Problem set ->
1. Name every region that the article on northern gas pipelines gives as a market or destination for selling natural gas.
2. Rewrite the listing from its start up to and including the line with "人気投票に参加 (334, 2149)", putting "Image" in place of "Screenshot" and leaving everything else unchanged. Omit the pictures.

***** Passage to read *****

Natural gas pipelines being proposed in the North may never be built at this point if global energy consumers can instead import liquefied natural gas from other sources around the world at cheaper prices, experts say.

Natural gas pipelines being proposed in the North may never be built at this point if global energy consumers can instead import liquefied natural gas from other sources around the world at cheaper prices, experts say.

Projects like the Mackenzie pipeline in the Northwest Territories and the North Slope pipeline down the Alaska Highway have been in the planning stages for decades, with Mackenzie pipeline proponents waiting for regulatory approvals.

But Bill Gwozd, a gas analyst with Ziff Energy Group in Calgary, said those pipelines may have come too late to fend off competition from liquefied natural gas (LNG) being imported in specialized tankers from overseas.

"If you don't get on the ball and push the Mackenzie and Alaska [pipelines], the LNG developers will have the new gas landed already and you'd just be squeezed out," Gwozd said in an interview.

In Alaska, the state government is looking at a proposal from TransCanada Alaska Co. to start construction of the North Slope pipeline in 2012.

But proponents of a rival plan to build a gas liquefaction plant and a pipeline to Valdez are lobbying hard to have their plans considered.

The Yukon's head of oil and gas resources is worried that natural gas being produced in Alaska could be shipped anywhere as LNG without needing a pipeline, which would run through the Yukon if built.

"You have a window of opportunity in terms of developing any asset. So if you can bring natural gas here at a cheaper price than it's going to cost you to develop northern projects, of course they're at risk," said Brian Love, executive director of the oil and gas resources branch of the Energy, Mines and Resources Department.

"But one of the things that we're finding in terms of the Alaska project one of the issues, really is you can make a lot more money shipping Alaska gas over to the Far East than you can selling it in North America at current prices."

Love said gas exporters can fetch higher prices by selling natural gas in liquefied form directly to Asia and Europe, compared to North American prices.

Given the market for LNG, Love said a gas liquefaction plant in Alaska would be an alternative worth considering rather than having a multibillion-dollar pipeline.

***** Dataset rows *****

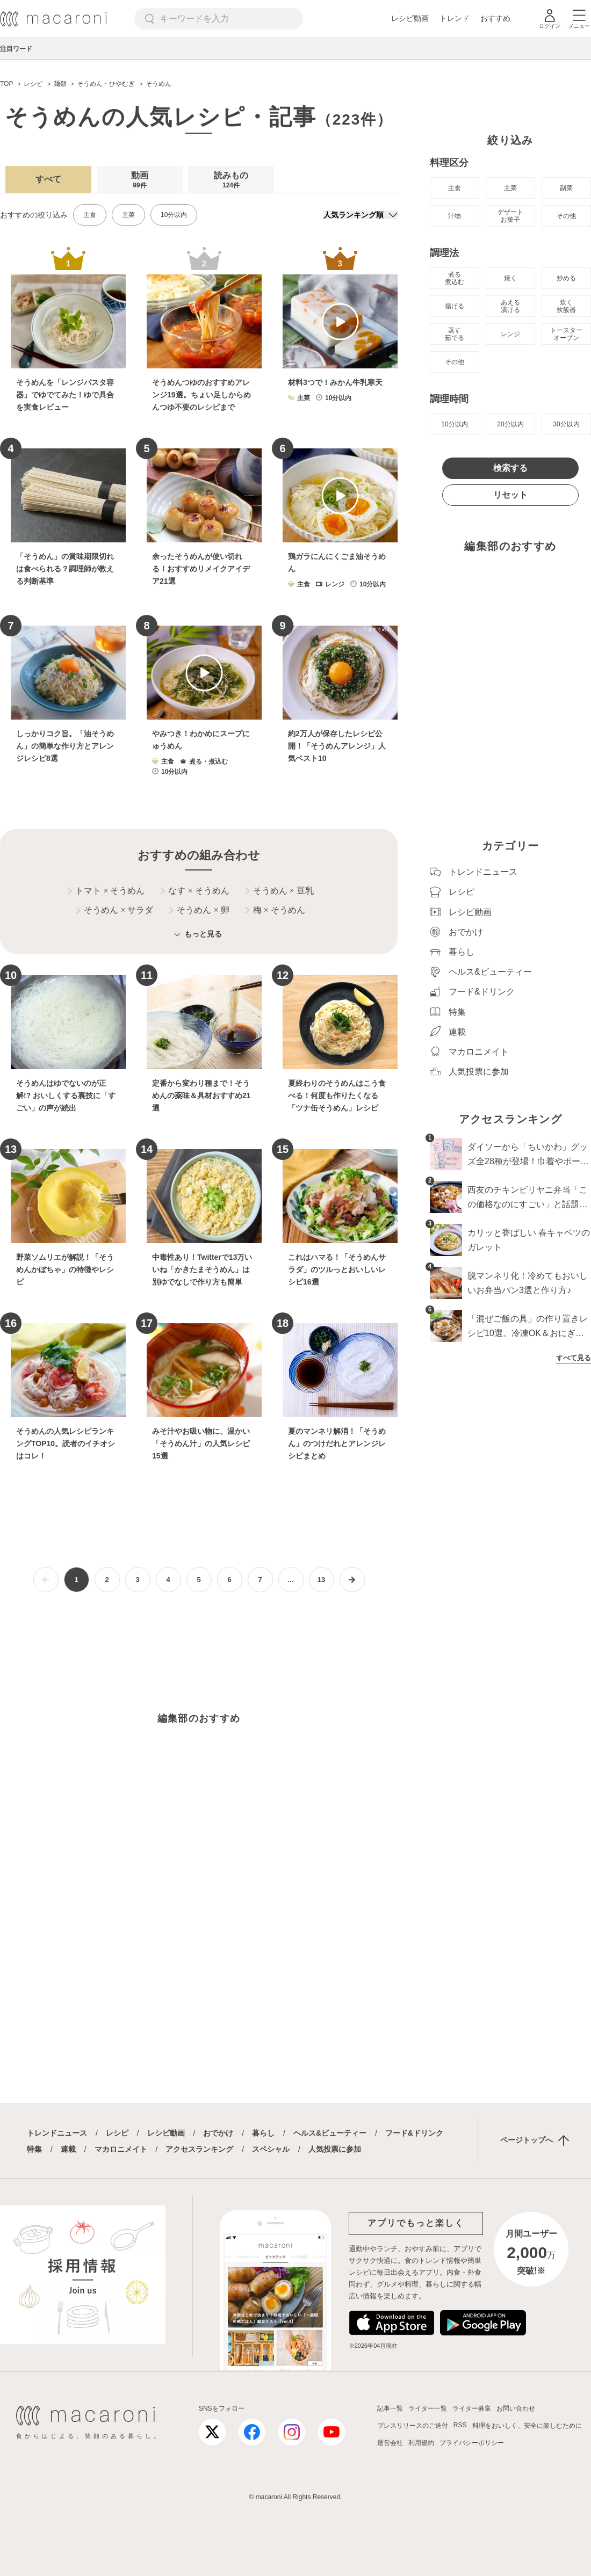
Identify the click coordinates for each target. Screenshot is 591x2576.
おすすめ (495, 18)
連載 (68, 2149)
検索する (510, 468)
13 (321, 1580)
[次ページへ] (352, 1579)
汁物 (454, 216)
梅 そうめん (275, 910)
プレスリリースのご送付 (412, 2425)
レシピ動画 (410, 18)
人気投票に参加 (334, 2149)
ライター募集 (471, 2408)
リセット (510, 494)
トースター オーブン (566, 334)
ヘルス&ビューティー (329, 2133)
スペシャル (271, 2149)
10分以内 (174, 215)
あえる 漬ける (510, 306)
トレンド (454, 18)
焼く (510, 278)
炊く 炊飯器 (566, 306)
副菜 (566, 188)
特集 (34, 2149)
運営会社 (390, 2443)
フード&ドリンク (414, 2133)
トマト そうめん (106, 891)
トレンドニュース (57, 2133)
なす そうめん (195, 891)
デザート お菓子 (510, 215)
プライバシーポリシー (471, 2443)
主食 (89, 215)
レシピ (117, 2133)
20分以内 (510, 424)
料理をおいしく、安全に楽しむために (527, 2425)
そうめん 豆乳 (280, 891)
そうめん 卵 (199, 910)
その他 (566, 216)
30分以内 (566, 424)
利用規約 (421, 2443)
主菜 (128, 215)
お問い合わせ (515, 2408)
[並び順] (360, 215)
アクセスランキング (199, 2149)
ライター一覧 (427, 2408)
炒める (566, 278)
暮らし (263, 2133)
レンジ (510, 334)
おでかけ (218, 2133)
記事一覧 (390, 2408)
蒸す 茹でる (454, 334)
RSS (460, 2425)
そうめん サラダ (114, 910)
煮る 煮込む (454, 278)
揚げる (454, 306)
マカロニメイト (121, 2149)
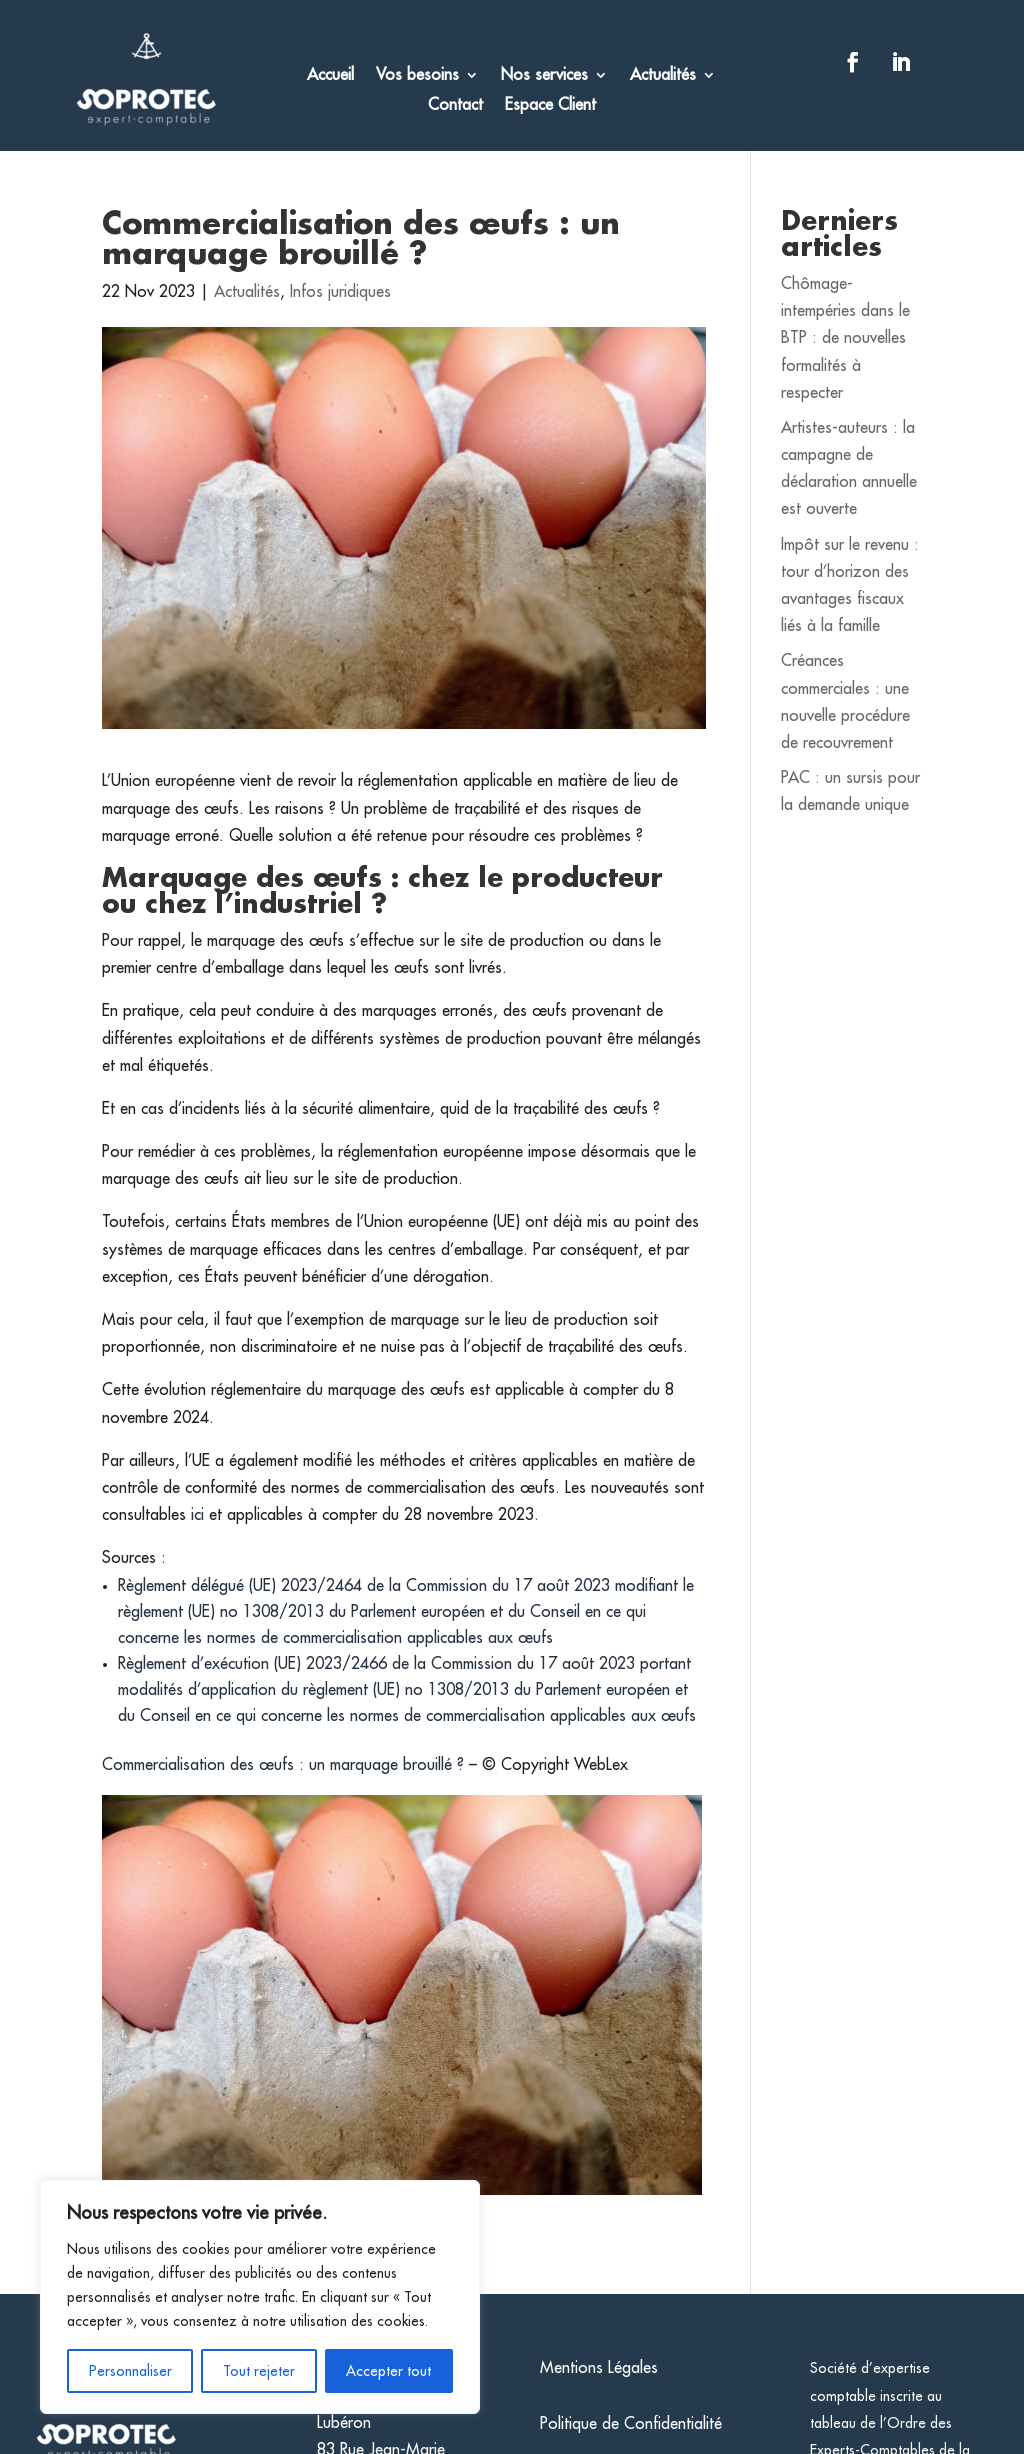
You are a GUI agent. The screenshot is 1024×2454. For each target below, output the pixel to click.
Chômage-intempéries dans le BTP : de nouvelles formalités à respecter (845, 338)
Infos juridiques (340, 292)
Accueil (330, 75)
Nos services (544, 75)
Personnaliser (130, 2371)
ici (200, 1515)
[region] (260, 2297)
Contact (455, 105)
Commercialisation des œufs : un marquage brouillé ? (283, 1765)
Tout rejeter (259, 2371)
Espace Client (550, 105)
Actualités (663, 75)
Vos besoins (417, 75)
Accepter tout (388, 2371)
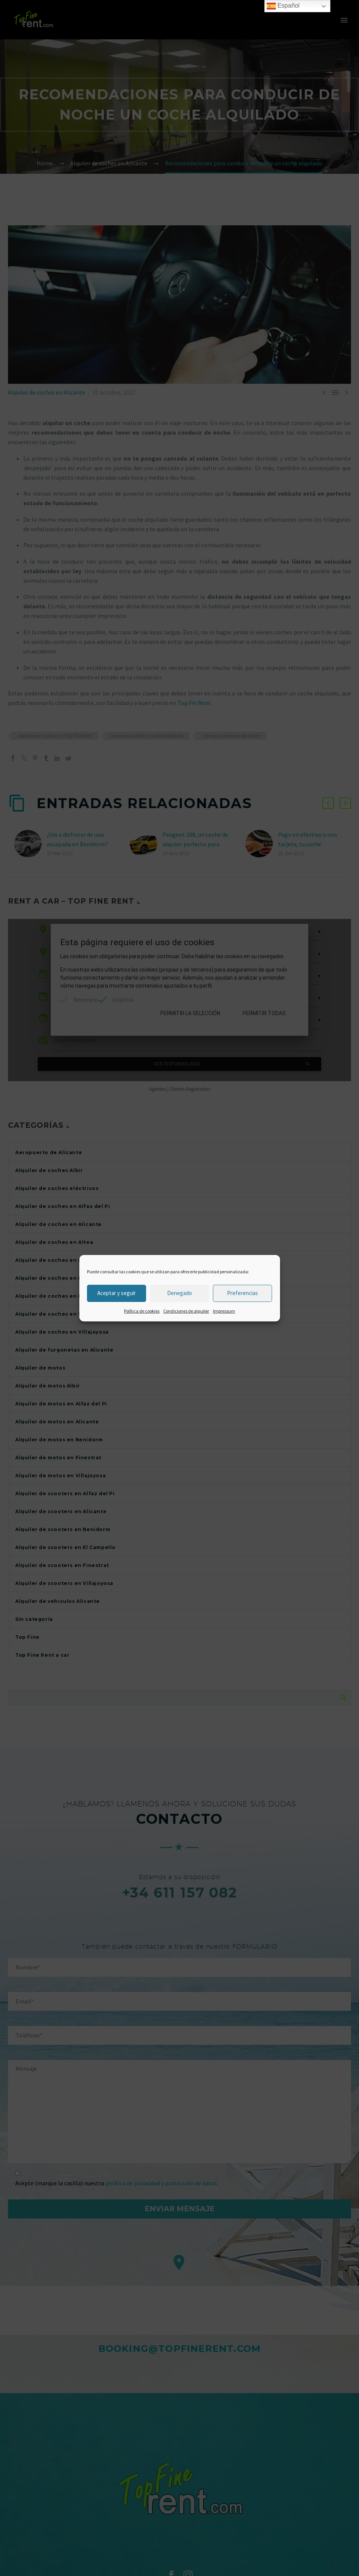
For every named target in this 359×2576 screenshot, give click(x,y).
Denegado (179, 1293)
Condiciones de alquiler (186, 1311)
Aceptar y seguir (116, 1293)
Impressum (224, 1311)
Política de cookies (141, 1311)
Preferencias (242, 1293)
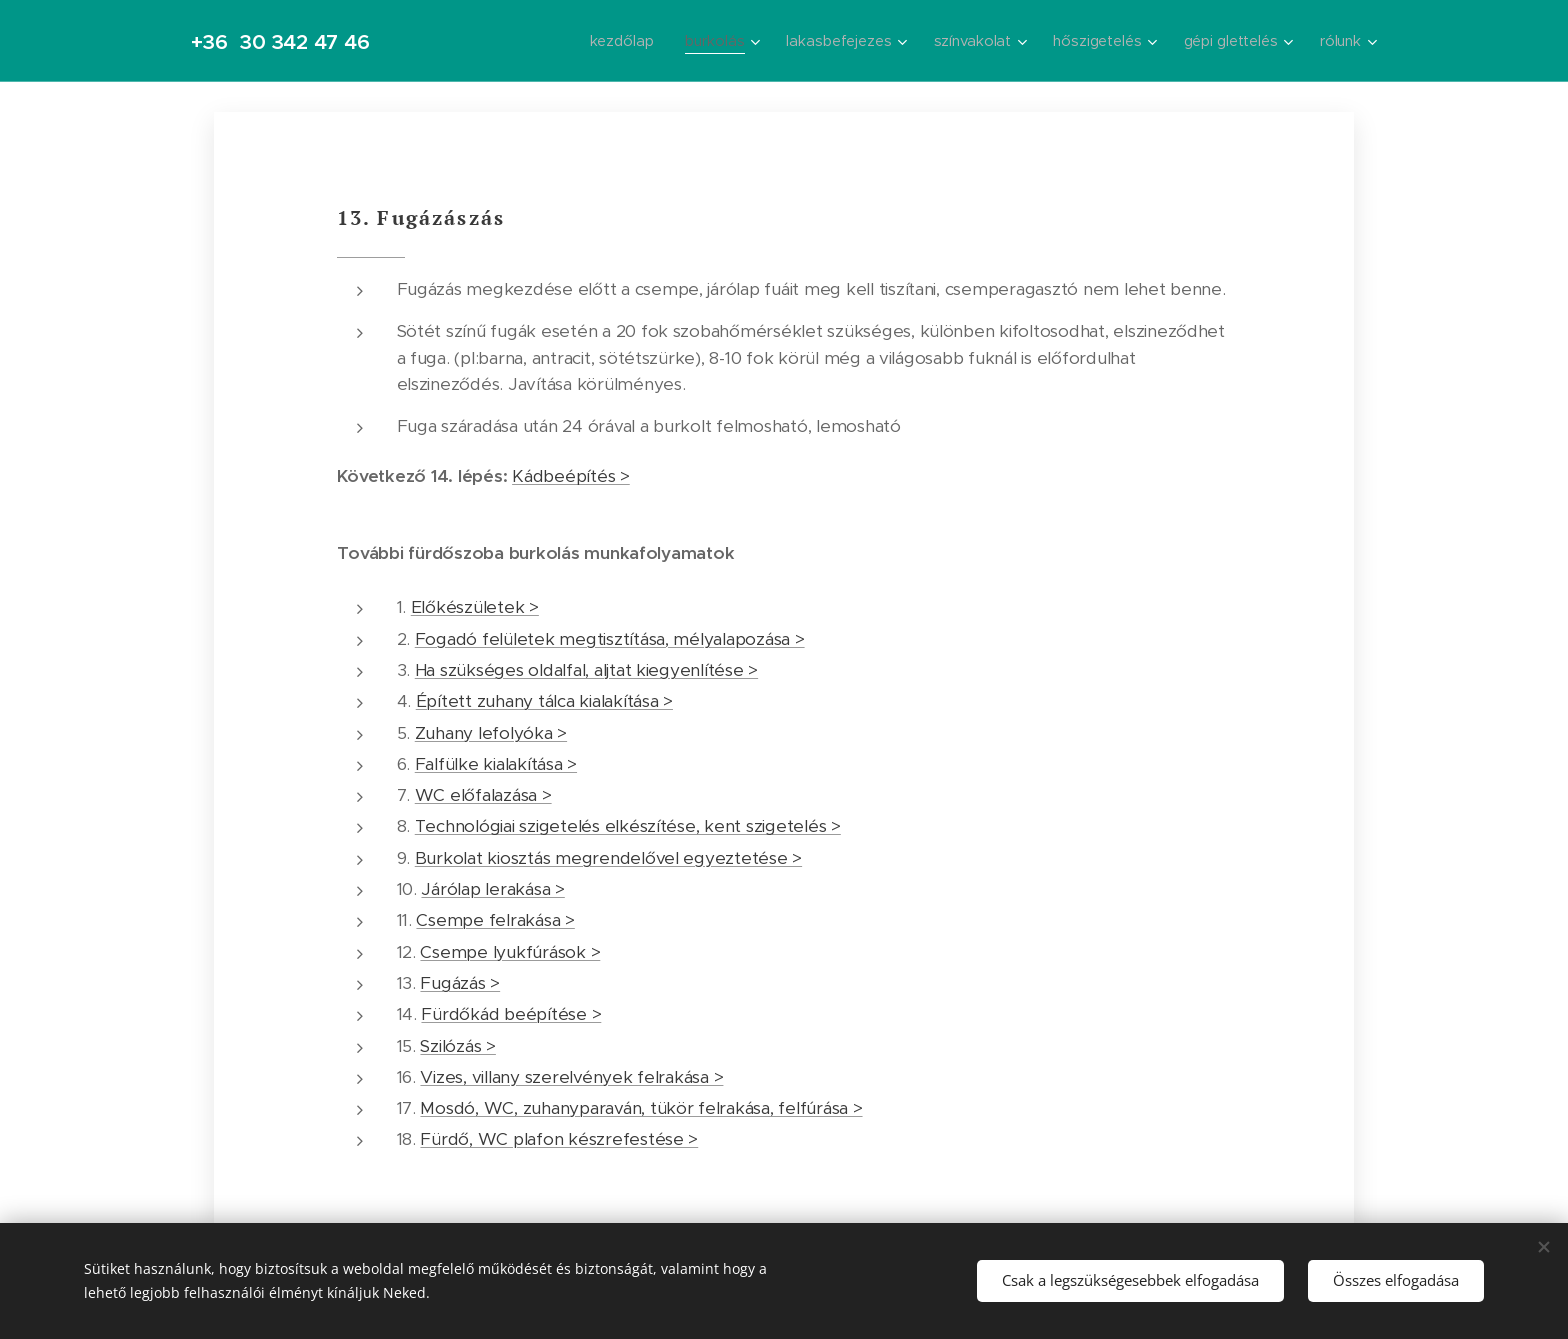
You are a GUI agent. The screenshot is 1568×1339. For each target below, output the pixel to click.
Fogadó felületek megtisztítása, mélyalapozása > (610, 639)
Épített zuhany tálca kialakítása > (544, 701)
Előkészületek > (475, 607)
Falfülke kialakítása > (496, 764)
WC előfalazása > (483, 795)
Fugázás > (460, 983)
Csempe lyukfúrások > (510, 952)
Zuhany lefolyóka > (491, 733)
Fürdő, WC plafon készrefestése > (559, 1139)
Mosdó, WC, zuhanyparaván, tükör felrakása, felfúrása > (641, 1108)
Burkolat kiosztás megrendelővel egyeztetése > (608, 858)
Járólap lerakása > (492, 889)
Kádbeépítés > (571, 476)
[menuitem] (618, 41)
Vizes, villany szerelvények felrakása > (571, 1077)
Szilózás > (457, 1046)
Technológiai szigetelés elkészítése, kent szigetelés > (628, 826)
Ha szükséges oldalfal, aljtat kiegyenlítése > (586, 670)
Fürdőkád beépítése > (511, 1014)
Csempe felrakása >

*****

Answers ->
1.
- the Far East
- North America
- Asia
- Europe

2.
Identify the click coordinates for each target. Image is 591x2576.
おすすめ (495, 18)
連載 (68, 2149)
検索する (510, 468)
13 (321, 1580)
[次ページへ] (352, 1579)
汁物 (454, 216)
梅 そうめん (275, 910)
プレスリリースのご送付 (412, 2425)
レシピ動画 (410, 18)
人気投票に参加 (334, 2149)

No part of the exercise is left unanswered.